PROBLEM DETAILS: Only the number is needed: how many lines of the records include "column"?
---- AVAILABLE DATA
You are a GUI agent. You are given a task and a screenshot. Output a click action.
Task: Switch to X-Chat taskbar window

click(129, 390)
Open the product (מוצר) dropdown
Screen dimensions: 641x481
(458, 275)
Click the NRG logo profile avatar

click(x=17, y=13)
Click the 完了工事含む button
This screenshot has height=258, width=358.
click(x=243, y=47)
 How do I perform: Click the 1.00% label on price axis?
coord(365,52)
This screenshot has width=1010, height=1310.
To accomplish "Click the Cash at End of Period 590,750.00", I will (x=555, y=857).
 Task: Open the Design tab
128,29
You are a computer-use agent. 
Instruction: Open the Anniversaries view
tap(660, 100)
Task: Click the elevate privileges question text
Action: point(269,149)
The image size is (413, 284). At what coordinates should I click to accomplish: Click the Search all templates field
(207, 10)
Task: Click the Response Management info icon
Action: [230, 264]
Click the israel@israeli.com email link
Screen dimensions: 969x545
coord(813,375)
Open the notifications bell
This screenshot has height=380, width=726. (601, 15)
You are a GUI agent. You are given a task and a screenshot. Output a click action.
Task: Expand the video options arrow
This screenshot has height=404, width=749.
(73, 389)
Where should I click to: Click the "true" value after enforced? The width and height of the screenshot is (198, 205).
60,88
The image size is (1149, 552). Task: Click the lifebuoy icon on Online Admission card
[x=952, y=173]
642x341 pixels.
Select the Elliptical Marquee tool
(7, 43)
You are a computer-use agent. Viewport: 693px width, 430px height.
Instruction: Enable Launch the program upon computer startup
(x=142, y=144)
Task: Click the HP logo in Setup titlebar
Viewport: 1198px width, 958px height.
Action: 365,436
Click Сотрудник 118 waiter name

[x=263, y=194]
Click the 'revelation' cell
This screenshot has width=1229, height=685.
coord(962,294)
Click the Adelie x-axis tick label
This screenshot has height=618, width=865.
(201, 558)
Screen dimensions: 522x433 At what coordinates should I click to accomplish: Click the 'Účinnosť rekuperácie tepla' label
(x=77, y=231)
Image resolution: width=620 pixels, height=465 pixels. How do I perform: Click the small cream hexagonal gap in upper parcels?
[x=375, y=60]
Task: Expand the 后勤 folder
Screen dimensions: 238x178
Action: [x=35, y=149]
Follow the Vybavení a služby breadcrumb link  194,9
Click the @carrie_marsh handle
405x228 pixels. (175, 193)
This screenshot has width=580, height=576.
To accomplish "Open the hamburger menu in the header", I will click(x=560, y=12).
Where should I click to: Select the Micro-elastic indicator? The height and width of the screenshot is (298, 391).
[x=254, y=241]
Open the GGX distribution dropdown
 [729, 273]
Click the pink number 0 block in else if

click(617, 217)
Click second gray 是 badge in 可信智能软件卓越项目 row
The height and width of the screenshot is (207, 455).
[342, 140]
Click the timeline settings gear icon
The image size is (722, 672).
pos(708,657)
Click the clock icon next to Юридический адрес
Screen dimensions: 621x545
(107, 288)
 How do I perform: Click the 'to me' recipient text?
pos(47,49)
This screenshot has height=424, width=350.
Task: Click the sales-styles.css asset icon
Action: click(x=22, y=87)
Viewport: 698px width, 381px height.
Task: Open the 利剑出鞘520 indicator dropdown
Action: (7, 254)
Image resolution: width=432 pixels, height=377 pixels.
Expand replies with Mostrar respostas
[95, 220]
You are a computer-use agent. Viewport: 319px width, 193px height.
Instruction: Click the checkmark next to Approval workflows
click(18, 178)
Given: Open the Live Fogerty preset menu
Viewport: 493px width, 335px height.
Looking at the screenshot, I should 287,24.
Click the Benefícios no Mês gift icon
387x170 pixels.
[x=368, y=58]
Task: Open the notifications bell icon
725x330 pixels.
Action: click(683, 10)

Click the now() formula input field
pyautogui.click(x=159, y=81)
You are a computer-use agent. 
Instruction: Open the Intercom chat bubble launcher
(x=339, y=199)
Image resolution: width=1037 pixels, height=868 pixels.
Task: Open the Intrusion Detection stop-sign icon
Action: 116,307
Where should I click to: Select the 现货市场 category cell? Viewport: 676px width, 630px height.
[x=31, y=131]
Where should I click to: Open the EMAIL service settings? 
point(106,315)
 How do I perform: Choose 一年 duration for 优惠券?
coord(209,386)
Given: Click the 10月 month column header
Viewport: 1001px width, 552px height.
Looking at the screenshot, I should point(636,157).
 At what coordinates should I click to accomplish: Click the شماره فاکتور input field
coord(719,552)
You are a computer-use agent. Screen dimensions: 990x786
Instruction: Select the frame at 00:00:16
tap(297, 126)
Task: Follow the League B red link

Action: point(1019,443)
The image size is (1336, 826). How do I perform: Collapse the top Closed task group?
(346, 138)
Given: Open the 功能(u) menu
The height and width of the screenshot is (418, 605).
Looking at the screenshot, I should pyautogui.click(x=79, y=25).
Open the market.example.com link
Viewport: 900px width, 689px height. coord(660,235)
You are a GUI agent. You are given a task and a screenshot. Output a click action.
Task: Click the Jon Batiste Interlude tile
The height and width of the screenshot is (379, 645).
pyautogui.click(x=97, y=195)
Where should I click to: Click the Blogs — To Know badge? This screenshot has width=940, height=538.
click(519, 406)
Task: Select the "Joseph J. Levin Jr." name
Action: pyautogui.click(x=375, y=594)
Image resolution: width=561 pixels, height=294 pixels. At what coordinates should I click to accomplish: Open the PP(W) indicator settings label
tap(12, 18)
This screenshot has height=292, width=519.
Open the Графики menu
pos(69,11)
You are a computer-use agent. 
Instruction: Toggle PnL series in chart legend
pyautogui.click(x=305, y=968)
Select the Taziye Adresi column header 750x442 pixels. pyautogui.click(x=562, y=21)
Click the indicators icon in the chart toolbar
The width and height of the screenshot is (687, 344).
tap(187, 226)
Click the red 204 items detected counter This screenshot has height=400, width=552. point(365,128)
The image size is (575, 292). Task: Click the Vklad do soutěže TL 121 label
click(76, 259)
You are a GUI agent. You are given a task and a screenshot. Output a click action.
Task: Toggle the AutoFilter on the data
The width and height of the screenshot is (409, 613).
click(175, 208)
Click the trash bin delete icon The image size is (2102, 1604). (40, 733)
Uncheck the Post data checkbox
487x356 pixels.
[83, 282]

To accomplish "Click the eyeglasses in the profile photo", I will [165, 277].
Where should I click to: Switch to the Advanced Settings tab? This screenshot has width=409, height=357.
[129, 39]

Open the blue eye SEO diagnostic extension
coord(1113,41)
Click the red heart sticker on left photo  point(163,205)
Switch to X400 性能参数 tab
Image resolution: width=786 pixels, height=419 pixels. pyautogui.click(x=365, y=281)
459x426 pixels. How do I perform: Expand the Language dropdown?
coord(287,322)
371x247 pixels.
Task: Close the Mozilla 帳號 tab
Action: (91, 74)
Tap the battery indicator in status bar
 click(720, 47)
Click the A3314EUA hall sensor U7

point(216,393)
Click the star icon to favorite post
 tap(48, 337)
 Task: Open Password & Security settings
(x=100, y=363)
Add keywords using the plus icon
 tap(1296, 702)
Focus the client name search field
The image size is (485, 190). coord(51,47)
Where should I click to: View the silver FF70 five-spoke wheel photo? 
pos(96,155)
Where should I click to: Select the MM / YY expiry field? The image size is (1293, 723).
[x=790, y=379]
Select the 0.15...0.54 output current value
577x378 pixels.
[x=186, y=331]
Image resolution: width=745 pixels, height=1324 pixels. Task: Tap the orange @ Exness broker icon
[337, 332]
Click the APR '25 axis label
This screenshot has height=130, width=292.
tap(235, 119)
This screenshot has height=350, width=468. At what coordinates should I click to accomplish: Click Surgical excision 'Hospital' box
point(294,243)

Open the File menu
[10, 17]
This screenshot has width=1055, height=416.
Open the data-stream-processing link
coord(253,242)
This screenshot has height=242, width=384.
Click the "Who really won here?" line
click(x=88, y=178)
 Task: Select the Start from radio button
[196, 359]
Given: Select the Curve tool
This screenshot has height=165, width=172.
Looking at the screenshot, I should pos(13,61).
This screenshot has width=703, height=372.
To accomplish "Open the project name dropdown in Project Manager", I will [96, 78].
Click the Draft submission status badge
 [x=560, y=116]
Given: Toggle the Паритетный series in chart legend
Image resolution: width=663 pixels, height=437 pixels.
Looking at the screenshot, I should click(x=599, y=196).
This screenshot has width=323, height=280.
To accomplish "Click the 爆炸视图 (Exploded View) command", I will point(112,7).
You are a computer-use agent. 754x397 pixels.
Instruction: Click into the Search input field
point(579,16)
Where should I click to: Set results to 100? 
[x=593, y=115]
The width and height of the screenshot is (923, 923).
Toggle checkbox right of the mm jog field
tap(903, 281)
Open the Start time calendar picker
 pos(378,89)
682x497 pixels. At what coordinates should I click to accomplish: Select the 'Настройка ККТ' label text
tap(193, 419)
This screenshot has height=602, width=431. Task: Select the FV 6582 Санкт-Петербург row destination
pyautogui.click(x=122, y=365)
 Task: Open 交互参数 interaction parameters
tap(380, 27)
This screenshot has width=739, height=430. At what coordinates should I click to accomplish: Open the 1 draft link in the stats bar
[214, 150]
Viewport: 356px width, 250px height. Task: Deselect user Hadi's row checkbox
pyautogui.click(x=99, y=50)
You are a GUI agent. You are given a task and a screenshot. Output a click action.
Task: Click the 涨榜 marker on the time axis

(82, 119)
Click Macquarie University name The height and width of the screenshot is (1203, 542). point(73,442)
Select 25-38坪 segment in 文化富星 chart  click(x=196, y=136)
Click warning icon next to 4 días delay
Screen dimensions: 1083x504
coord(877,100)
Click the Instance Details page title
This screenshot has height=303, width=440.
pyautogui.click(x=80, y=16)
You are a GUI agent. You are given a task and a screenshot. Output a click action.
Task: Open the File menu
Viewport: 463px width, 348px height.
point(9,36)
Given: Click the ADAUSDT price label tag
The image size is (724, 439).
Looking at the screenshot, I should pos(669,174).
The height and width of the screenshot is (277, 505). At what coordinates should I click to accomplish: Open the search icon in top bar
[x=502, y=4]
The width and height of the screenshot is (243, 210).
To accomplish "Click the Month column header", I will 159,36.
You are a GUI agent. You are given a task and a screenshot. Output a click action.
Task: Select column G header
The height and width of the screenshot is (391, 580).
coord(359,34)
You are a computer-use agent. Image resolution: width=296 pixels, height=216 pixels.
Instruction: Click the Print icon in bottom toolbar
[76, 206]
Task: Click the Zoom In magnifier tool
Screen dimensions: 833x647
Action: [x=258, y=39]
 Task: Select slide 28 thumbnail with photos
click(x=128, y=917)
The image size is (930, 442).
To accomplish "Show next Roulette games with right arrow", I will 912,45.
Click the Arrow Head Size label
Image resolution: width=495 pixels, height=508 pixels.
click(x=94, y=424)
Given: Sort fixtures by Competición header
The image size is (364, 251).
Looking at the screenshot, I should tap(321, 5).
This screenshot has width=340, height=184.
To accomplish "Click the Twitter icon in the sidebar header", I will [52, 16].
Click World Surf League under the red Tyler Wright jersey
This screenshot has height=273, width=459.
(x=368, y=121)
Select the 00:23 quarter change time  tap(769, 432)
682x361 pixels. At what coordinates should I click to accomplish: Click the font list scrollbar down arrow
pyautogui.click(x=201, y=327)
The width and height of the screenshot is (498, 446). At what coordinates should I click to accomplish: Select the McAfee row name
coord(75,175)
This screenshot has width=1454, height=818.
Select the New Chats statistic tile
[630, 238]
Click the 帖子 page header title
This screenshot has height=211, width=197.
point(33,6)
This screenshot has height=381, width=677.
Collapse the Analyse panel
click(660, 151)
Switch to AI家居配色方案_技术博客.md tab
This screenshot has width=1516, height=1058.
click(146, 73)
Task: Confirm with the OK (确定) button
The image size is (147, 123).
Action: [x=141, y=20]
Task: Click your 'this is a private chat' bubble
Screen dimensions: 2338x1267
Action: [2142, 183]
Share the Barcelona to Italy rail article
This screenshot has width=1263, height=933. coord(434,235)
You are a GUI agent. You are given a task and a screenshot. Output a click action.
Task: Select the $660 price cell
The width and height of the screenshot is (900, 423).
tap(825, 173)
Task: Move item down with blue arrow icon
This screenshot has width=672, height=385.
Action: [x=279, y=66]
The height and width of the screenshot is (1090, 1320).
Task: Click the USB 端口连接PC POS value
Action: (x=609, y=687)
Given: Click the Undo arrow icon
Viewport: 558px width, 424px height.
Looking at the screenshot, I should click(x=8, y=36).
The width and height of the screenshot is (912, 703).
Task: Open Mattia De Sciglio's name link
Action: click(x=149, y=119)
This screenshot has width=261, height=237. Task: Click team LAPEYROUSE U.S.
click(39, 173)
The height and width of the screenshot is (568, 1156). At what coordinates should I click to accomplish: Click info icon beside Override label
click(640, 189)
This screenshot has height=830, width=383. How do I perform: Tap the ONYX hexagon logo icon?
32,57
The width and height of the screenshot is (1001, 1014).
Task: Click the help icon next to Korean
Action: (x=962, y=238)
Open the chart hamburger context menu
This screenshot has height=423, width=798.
--------
RESPONSE AREA: 4